Haley, who had been imbibing very freely of the staple of
the evening, began to feel a sensible elevation and enlargement of
his moral faculties,--a phenomenon not unusual with gentlemen of
a serious and reflective turn, under similar circumstances.
"Wal, now, Tom," he said, "ye re'lly is too bad, as I al'ays
have told ye; ye know, Tom, you and I used to talk over these yer
matters down in Natchez, and I used to prove to ye that we made
full as much, and was as well off for this yer world, by treatin'
on 'em well, besides keepin' a better chance for comin' in the
kingdom at last, when wust comes to wust, and thar an't nothing
else left to get, ye know."
"Boh!" said Tom, "_don't_ I know?--don't make me too sick
with any yer stuff,--my stomach is a leetle riled now;" and Tom
drank half a glass of raw brandy.
"I say," said Haley, and leaning back in his chair and
gesturing impressively, "I'll say this now, I al'ays meant to drive
my trade so as to make money on 't _fust and foremost_, as much as
any man; but, then, trade an't everything, and money an't everything,
'cause we 's all got souls.
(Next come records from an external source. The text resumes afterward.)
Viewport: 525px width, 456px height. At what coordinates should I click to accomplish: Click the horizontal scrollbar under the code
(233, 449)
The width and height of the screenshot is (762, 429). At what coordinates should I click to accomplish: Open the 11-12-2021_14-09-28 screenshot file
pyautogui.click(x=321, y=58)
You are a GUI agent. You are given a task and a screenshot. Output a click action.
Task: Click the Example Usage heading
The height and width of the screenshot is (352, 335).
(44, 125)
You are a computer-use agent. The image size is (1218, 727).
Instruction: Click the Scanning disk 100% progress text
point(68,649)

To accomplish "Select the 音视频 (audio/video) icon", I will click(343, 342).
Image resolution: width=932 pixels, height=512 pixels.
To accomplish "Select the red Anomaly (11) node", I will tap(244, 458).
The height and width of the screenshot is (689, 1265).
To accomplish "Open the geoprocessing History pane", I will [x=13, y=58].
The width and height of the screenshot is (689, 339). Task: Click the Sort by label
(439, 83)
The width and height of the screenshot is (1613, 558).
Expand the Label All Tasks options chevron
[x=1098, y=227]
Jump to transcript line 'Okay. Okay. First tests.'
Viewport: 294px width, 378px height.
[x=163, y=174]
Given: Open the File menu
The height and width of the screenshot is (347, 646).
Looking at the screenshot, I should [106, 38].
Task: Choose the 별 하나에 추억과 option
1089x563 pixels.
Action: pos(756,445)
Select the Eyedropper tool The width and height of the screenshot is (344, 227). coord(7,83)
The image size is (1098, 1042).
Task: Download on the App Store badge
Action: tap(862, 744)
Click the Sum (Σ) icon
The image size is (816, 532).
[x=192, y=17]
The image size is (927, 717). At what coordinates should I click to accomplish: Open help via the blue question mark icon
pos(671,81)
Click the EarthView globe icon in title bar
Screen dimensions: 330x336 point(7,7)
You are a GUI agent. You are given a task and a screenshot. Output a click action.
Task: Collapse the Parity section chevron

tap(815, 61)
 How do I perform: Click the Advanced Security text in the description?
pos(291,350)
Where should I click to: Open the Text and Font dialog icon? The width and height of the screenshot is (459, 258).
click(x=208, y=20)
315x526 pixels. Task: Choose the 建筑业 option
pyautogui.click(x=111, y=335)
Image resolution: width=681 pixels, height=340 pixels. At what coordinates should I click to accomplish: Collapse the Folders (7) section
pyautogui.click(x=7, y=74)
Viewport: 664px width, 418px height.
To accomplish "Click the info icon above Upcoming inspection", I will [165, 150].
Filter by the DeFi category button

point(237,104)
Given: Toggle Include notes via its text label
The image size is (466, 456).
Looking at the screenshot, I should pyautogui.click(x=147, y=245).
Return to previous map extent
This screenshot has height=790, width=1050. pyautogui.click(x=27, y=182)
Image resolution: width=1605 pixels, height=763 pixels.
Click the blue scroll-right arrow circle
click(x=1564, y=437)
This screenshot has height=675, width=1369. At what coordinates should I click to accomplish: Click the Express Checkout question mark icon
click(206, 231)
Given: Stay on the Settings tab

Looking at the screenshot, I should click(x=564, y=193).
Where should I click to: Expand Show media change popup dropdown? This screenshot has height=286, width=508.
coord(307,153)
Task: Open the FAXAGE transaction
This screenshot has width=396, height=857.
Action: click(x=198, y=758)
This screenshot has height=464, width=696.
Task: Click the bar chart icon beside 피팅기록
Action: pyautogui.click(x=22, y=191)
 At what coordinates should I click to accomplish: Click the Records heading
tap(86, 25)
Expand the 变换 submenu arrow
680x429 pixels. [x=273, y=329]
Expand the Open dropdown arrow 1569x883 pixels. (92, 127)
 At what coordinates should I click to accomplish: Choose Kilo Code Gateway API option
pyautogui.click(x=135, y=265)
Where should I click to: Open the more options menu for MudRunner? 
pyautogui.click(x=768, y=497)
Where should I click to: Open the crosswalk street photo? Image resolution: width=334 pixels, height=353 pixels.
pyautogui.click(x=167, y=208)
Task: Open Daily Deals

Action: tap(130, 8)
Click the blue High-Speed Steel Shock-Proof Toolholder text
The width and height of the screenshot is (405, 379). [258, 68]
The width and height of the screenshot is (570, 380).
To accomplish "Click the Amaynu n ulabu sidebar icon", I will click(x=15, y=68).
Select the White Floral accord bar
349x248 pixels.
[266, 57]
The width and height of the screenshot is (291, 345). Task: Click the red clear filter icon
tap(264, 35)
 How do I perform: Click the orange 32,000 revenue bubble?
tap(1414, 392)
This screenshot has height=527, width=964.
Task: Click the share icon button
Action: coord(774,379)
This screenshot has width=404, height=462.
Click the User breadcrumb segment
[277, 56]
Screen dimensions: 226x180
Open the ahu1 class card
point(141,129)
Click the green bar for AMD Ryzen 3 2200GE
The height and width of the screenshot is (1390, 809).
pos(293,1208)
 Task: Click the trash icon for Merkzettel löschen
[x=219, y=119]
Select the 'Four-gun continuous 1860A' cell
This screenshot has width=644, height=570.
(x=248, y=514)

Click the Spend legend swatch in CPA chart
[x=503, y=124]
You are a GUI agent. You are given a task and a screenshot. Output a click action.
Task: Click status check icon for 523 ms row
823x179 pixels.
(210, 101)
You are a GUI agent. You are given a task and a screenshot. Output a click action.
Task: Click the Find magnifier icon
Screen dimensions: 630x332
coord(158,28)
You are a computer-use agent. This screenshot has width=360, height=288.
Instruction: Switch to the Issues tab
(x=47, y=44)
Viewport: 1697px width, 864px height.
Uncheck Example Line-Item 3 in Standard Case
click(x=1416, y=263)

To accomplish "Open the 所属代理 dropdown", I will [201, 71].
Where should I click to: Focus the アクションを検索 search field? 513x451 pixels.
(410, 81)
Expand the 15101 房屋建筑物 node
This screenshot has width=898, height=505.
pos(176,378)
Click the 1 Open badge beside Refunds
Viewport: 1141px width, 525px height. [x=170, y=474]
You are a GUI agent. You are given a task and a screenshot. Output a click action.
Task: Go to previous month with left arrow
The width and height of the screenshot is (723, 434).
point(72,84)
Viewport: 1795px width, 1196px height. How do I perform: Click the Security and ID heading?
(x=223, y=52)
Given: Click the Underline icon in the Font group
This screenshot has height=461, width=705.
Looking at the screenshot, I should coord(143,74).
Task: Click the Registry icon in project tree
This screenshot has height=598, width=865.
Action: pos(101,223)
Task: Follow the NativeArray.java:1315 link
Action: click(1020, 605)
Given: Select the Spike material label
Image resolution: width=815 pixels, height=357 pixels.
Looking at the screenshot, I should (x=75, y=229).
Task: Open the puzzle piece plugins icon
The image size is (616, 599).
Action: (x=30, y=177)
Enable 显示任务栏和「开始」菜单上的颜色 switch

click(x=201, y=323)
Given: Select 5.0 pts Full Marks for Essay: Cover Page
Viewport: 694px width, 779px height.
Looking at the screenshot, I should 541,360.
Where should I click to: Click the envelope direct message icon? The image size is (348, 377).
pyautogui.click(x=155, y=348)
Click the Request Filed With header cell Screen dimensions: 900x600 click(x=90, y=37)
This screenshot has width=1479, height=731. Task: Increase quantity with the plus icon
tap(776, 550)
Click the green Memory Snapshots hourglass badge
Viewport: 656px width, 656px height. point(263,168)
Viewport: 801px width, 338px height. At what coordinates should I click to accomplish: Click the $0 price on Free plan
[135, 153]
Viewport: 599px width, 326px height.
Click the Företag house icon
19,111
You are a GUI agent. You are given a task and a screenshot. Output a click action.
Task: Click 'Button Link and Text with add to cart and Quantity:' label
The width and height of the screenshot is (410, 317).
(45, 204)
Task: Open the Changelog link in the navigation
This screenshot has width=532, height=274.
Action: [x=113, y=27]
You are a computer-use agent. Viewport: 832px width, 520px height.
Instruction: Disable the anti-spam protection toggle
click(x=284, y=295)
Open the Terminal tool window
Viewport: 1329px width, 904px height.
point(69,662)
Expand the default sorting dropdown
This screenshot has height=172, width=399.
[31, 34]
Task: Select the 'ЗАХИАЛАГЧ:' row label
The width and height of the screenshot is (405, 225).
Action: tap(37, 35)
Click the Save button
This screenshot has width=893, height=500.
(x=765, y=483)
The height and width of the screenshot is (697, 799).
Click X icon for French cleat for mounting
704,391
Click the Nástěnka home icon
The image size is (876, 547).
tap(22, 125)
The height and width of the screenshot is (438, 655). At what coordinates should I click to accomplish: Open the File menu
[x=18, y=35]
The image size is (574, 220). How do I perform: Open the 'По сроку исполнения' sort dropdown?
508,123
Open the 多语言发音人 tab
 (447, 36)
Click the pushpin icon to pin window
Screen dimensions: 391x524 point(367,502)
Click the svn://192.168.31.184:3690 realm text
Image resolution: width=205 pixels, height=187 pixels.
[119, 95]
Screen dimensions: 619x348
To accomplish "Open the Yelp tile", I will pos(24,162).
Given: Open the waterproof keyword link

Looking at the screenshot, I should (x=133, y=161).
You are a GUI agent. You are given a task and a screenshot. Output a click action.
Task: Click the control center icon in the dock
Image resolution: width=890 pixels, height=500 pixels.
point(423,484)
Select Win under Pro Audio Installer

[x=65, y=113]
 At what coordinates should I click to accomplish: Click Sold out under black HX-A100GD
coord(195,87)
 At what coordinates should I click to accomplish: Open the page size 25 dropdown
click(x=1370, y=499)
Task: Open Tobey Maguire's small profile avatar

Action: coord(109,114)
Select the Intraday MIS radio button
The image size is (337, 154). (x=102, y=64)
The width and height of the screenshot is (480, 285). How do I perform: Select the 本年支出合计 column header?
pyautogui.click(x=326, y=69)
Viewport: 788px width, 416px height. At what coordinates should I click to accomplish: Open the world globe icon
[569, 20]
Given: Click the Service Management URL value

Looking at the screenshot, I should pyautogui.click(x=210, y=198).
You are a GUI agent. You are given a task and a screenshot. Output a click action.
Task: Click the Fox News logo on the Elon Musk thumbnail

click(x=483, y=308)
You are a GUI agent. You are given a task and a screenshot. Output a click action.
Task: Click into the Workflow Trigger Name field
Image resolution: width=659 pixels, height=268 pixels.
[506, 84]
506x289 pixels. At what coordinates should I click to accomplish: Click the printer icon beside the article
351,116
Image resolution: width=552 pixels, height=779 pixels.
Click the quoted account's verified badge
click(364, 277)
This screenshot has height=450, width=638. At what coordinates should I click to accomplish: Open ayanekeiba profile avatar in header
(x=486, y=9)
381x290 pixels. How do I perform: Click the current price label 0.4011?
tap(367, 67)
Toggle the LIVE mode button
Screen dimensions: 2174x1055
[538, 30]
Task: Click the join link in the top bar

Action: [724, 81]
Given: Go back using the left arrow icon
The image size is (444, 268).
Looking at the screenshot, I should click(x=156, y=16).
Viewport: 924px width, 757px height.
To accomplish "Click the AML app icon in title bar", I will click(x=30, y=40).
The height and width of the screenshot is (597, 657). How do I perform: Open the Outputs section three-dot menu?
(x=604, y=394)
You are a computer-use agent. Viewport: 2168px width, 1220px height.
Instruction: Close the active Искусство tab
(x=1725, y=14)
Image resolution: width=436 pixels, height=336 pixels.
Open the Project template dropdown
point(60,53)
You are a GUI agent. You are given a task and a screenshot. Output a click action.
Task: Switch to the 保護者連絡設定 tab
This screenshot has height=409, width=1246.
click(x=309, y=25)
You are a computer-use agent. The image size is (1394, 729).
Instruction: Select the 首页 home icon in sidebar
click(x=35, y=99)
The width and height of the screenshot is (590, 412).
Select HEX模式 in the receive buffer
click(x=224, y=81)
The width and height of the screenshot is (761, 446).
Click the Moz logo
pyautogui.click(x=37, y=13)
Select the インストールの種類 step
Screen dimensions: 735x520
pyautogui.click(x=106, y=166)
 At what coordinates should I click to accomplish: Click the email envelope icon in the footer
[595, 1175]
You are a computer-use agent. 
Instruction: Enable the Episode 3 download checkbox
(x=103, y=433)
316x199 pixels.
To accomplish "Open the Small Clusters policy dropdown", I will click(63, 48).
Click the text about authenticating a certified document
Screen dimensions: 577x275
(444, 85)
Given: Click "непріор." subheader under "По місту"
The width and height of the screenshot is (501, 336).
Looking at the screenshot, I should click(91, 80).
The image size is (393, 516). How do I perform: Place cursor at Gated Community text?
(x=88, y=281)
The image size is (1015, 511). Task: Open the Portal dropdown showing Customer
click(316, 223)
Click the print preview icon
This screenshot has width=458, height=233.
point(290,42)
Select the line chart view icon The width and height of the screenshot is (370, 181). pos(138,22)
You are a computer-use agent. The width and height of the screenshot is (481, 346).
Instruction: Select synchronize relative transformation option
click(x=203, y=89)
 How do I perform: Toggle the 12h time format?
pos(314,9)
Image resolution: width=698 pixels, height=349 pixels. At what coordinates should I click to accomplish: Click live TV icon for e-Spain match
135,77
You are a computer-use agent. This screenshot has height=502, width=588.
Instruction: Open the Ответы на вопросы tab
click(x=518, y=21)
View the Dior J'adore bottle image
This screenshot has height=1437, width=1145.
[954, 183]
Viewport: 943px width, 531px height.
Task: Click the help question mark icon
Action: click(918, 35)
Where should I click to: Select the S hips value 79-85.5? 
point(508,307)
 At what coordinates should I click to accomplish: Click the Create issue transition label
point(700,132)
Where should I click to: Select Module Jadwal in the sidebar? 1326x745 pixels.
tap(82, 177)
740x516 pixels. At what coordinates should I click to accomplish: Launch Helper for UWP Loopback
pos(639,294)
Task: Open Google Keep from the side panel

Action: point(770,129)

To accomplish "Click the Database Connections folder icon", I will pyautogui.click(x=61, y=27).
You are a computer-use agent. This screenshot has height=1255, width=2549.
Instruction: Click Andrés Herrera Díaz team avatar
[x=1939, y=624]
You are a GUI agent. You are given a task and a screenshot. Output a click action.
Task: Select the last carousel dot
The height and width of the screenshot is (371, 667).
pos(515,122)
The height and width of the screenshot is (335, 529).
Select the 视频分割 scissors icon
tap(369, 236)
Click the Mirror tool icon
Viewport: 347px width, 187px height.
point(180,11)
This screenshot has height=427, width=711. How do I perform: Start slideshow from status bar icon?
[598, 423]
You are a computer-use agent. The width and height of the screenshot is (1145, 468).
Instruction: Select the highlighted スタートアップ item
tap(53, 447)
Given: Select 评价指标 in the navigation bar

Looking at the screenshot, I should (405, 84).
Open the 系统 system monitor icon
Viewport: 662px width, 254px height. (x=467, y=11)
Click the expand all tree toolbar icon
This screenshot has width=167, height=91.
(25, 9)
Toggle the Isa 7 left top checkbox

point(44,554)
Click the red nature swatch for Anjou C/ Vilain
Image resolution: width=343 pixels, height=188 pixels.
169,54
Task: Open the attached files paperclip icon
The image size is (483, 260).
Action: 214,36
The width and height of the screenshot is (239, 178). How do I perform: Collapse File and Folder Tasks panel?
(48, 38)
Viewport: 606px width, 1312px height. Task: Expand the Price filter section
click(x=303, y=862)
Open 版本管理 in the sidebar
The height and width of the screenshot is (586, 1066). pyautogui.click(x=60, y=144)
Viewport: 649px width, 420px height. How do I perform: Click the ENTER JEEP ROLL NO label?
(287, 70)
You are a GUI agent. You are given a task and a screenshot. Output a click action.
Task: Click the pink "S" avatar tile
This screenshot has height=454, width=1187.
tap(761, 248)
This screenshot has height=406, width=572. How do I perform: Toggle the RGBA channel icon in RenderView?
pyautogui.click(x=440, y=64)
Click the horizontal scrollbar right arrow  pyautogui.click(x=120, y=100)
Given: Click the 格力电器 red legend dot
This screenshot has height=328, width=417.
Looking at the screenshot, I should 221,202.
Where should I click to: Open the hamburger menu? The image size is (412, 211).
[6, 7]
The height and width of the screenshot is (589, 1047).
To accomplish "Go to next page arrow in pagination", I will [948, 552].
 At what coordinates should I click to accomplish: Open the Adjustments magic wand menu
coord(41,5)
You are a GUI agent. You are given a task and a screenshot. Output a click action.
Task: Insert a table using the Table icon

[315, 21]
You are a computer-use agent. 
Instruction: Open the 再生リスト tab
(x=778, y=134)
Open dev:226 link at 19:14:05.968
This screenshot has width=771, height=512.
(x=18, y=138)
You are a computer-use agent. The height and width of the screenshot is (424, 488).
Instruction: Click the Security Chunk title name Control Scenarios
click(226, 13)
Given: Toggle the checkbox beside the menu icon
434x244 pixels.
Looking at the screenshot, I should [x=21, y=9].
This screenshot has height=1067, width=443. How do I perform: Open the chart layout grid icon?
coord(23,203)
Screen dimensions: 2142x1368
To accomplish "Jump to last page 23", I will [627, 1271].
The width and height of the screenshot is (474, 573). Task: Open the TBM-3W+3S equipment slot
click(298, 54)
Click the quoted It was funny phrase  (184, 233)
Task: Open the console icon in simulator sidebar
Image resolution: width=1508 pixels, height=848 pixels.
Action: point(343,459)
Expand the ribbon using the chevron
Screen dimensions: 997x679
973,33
I don't care, now, who hears me say
it,--and I think a cussed sight on it,--so I may as well come out
with it. I b'lieve in religion, and one of these days, when I've
got matters tight and snug, I calculates to tend to my soul and
them ar matters; and so what's the use of doin' any more wickedness
than 's re'lly necessary?--it don't seem to me it's 't all prudent."